Nous sommes revenue sur ce fameux schéma de la
communication de Shannon, de 1949, dans la mesure où il a
provoqué le début des recherches sur le langage menées par
les chercheurs du Collège invisible qui s'y opposaient
(Winkin 1981 :
22).
1.1.3 La communication en situation
Des chercheurs issus de disciplines comme la psychiatrie, la
linguistique, l'anthropologie et la sociologie, présentés en
France comme membres d'un collège invisible par Winkin (1981),
dans l'ouvrage La nouvelle communication, partagent un modèle
de la communication « conçue comme un système
à multiples canaux auquel l'acteur social participe à tout
instant » (ibidem : 8).
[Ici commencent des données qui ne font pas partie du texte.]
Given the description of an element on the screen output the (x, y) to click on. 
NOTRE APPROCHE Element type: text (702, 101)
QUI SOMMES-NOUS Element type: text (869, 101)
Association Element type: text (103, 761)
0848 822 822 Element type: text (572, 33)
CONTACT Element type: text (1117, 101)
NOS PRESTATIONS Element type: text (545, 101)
Ils font consensus autour de
l'idée que « [l]a communication doit être
étudiée par les sciences humaines selon un modèle qui leur
soit propre » (ibidem : 22).
Comme nous l'avons déjà annoncé, notre
étude adopte cette perspective `extra-linguistique' dans laquelle chaque
langue, en tant que système de signes articulés, s'emboîte
dans un autre système de signes qui obéit à des
règles culturelles intériorisées. La réalisation
linguistique est produite, de ce point de vue, par le corps social et
répond à un système qui comprend des signes non
linguistiques, mais communicatifs. Comme les linguistes avaient fait en mettant
en relief le système de langue, ces chercheurs essaient de
décrire les règles sous-jacentes au système de signes de
la communication sociale :
« De même qu'il est possible de parler une
langue correctement et couramment et de n'avoir cependant pas la moindre
idée de sa grammaire, nous obéissons en permanence aux
règles de la communication, mais les règles elles-mêmes, la
`grammaire' de la communication, est quelque chose dont nous sommes
inconscients » Paul Watzlawick et John Weakland (cités par
Winkin 1981 : 23-24).
Pour ces chercheurs, la communication interpersonnelle doit
être étudiée comme un processus, une suite de
réalisations dynamiques qui a lieu dans un contexte social et
qui obéit à des règles. C'est cette conception de
la communication située qui suppose un changement de point de vue
très important. La méthode entreprise pour analyser la
communication est celle des anthropologues, adoptée par les sociologues
et adaptée à la réalité sociale occidentale. Nous
suivrons leurs principes méthodologiques, selon lesquels la
communication est placée dans son contexte `naturel' (« notre
travail s'appuie sur une histoire naturelle concrète », dit
Bateson) conçue comme une suite d'actions faisant partie d'un processus
dynamique dans lequel la communication ne peut être qu'
inter-action.
« Cette façon de replacer chaque signal dans
le contexte de l'ensemble des autres signaux fonde la rigueur essentielle de
notre travail. (...) A ce point, notre concept de communication devient
interactionnel. (...) Ce cadre plus vaste détermine la signification de
ce que chaque personne dit et fait. » Bateson ([1971] 1981 :
129)
Chaque langue est décrite depuis Saussure comme
reposant sur un code qui met en jeu un nombre fini de
catégories d'unités et de règles qui
gèrent leur articulation. Dans l'évolution de la linguistique
`externe', Watzlawick, Beavin & Jackson ([1967]1993: 241)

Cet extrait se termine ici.